(Stored items)
────────────────────────────────────────

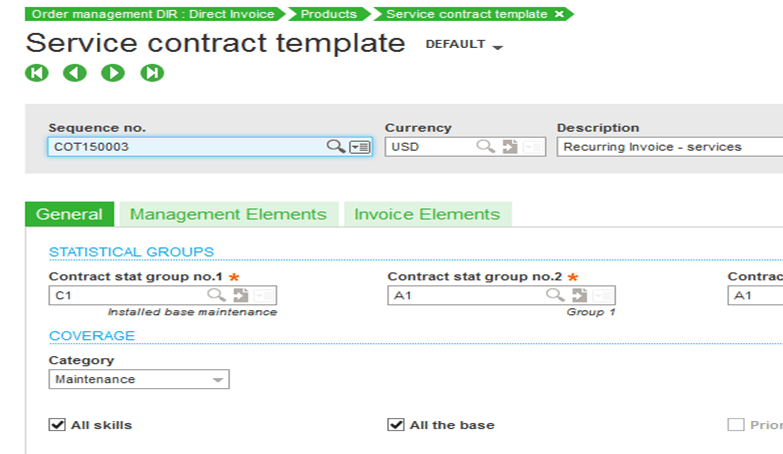The height and width of the screenshot is (454, 783).
Task: Expand the Category Maintenance dropdown
Action: pos(218,380)
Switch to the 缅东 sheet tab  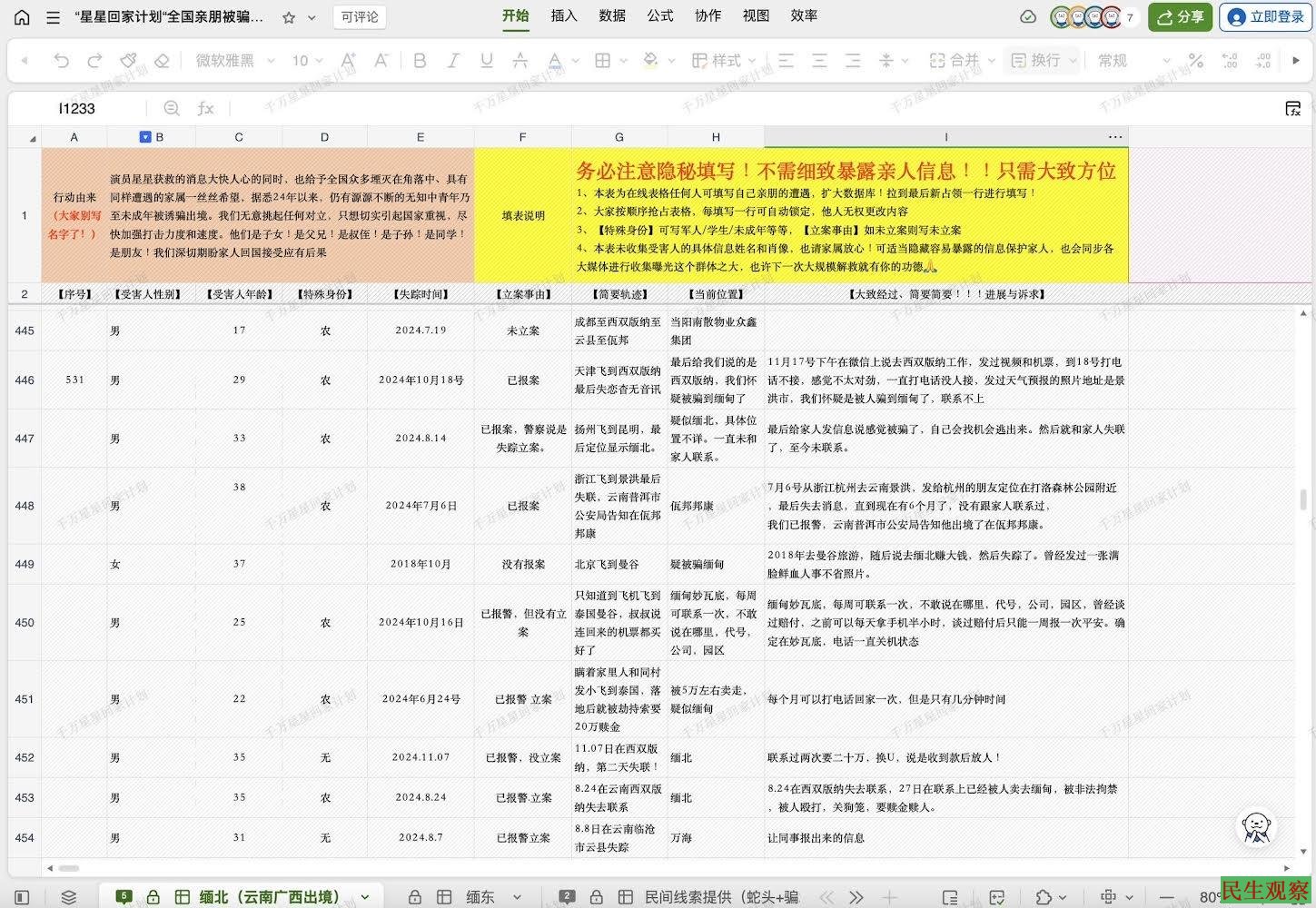coord(480,897)
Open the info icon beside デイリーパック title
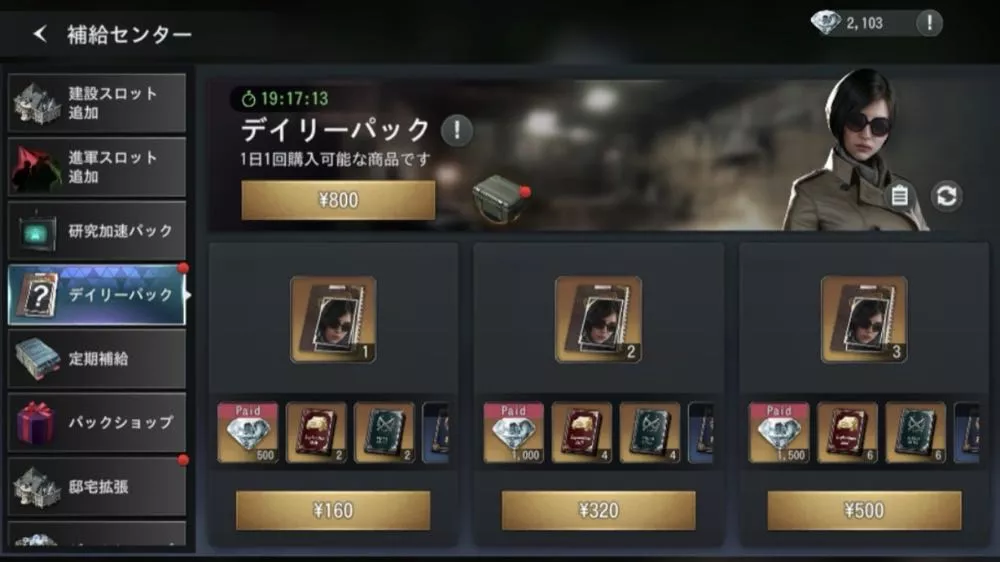The height and width of the screenshot is (562, 1000). point(457,130)
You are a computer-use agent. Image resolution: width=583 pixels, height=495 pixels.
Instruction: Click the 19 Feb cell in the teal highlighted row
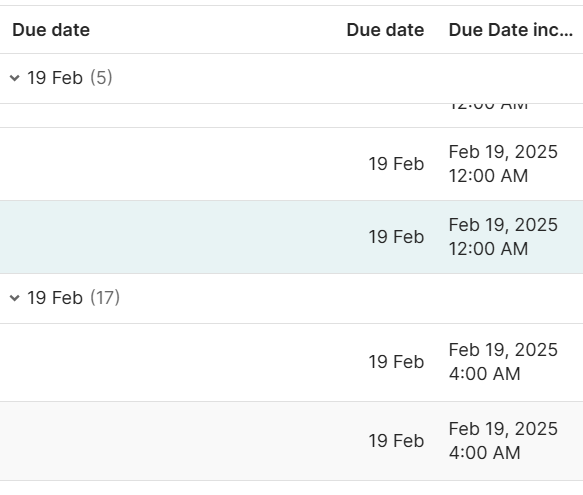click(396, 237)
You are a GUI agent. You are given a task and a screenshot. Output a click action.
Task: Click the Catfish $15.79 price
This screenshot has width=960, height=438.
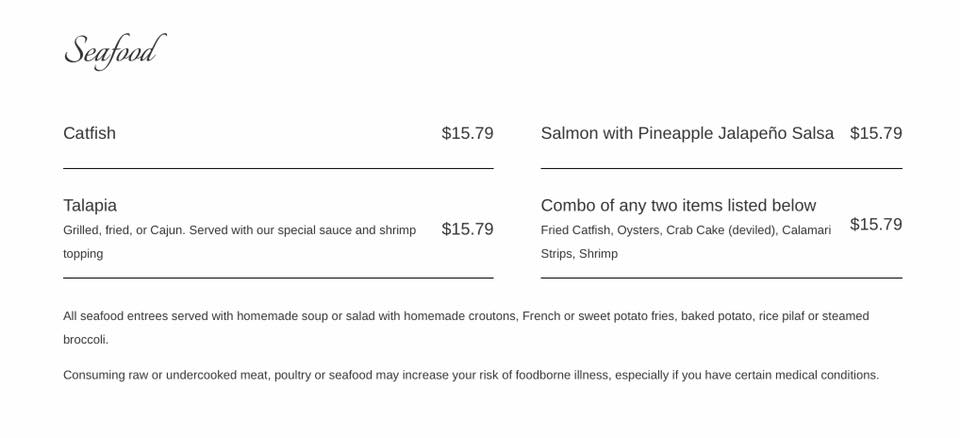(x=467, y=133)
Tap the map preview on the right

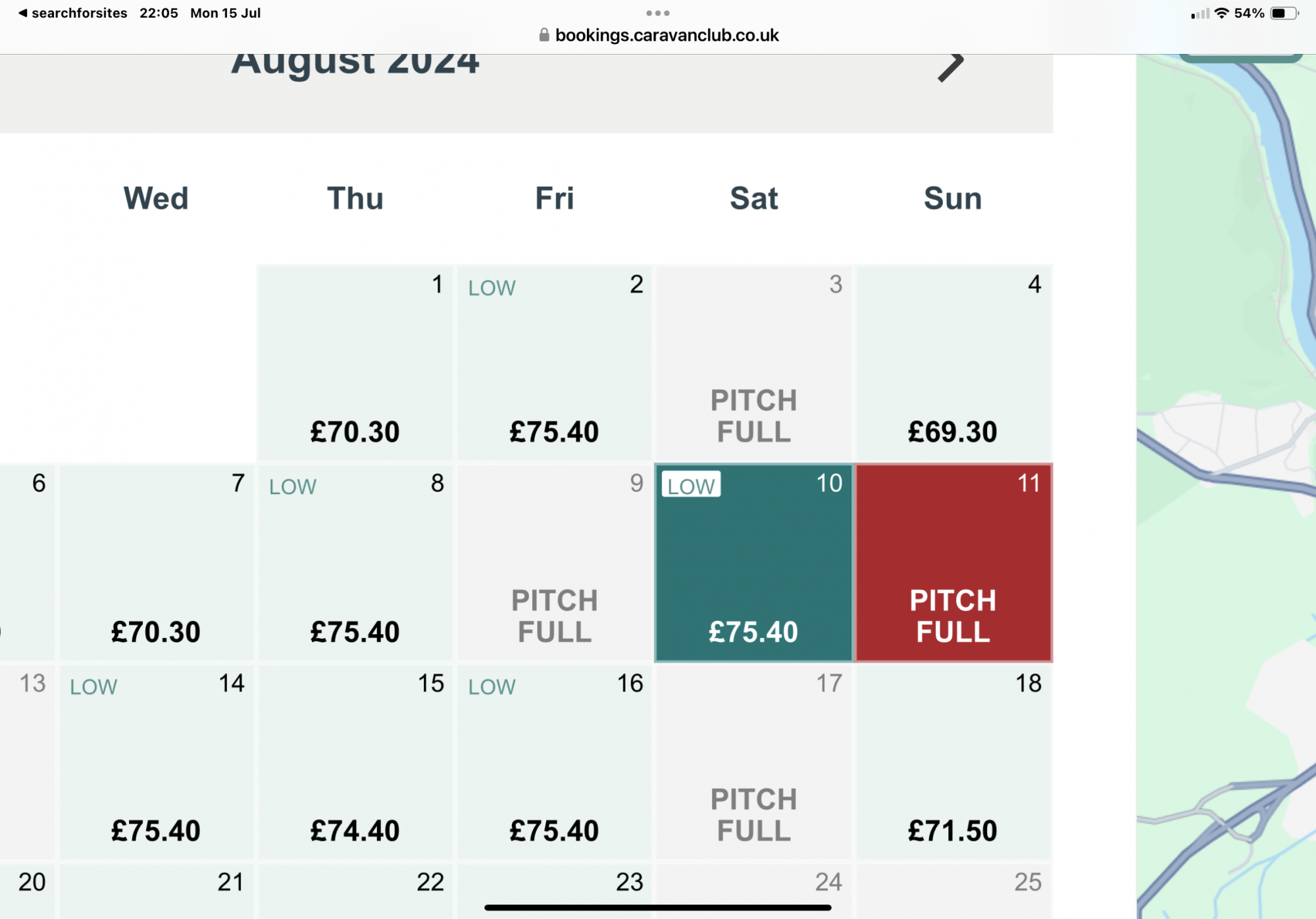[1226, 487]
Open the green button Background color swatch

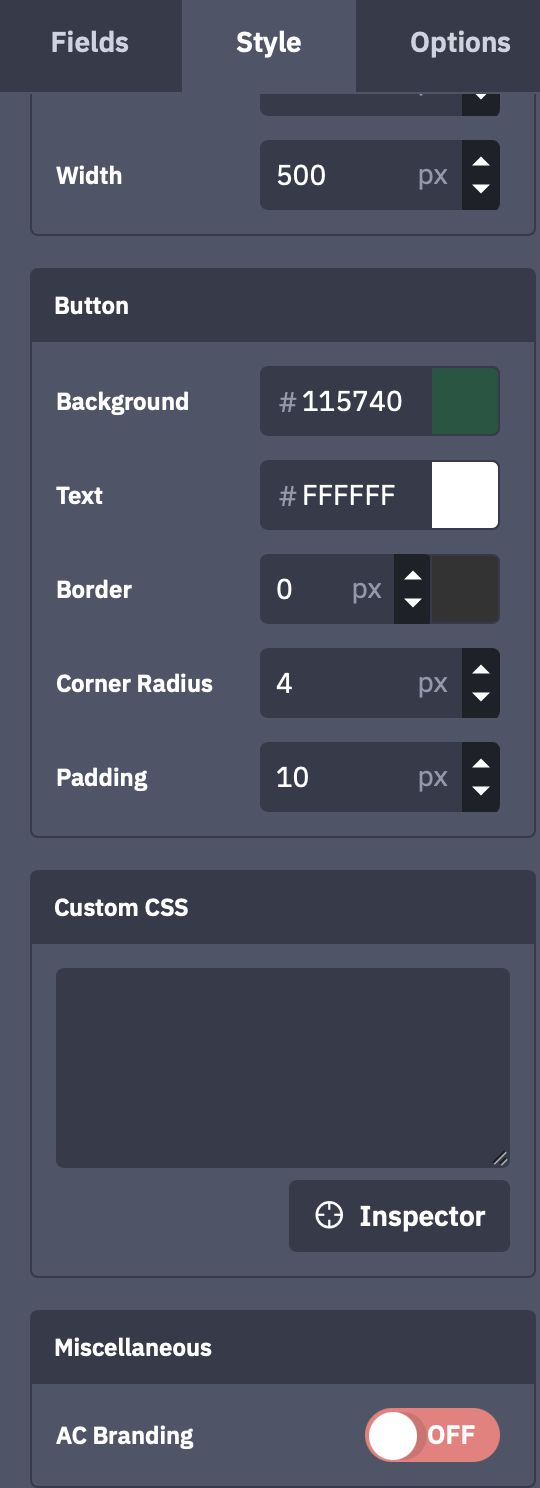465,401
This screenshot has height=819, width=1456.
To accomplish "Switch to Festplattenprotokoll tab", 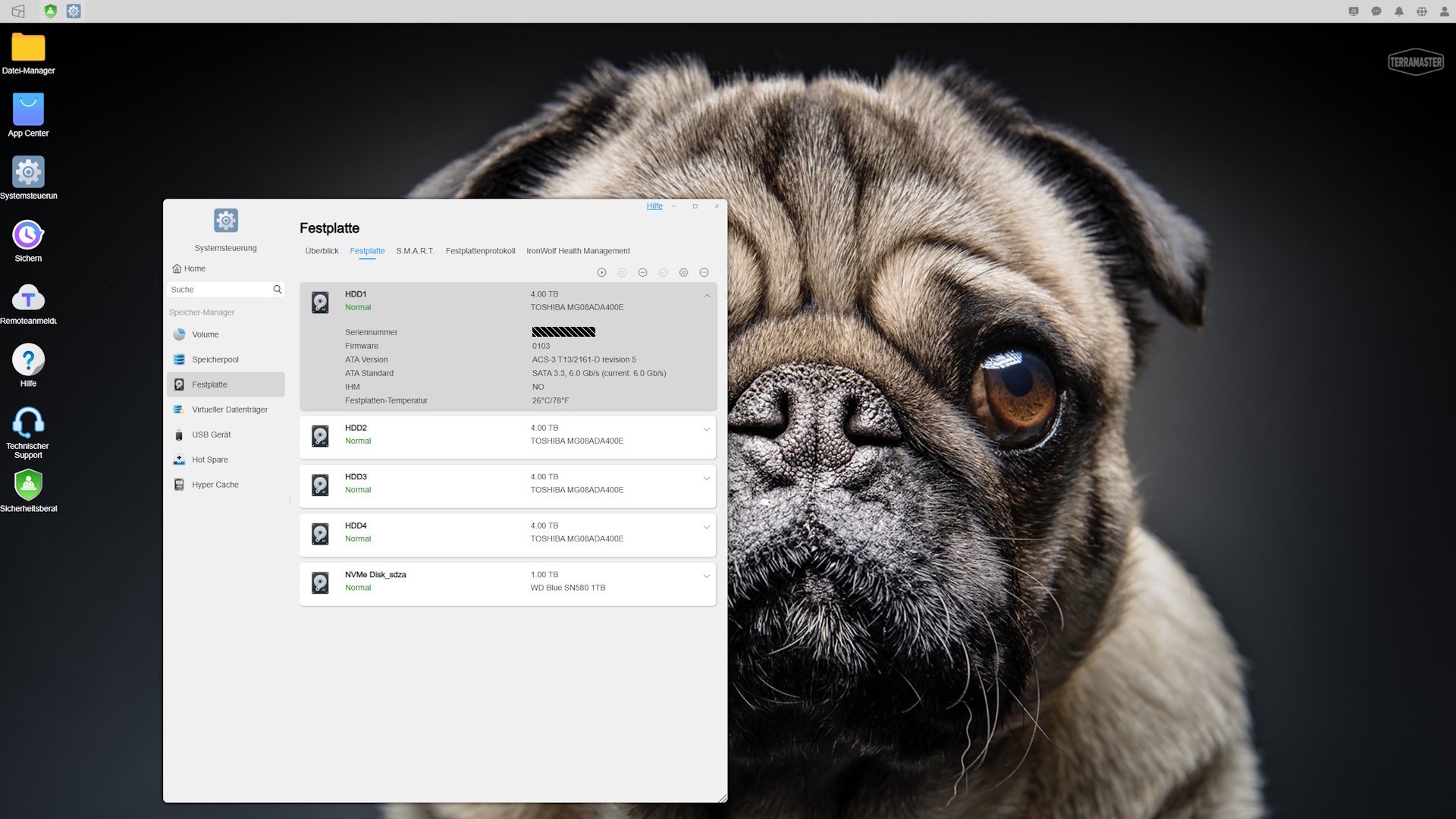I will coord(480,251).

────────────────────────────────────────

*REQUIRED ACTION:* Where in the records does the string "agent" appear? Copy every line that has it.

*RESPONSE TO THIS EXERCISE:*
You are a computer-use agent. Image resolution: width=583 pixels, height=495 pixels.
You are a GUI agent. You are given a task and a screenshot. Output a click action.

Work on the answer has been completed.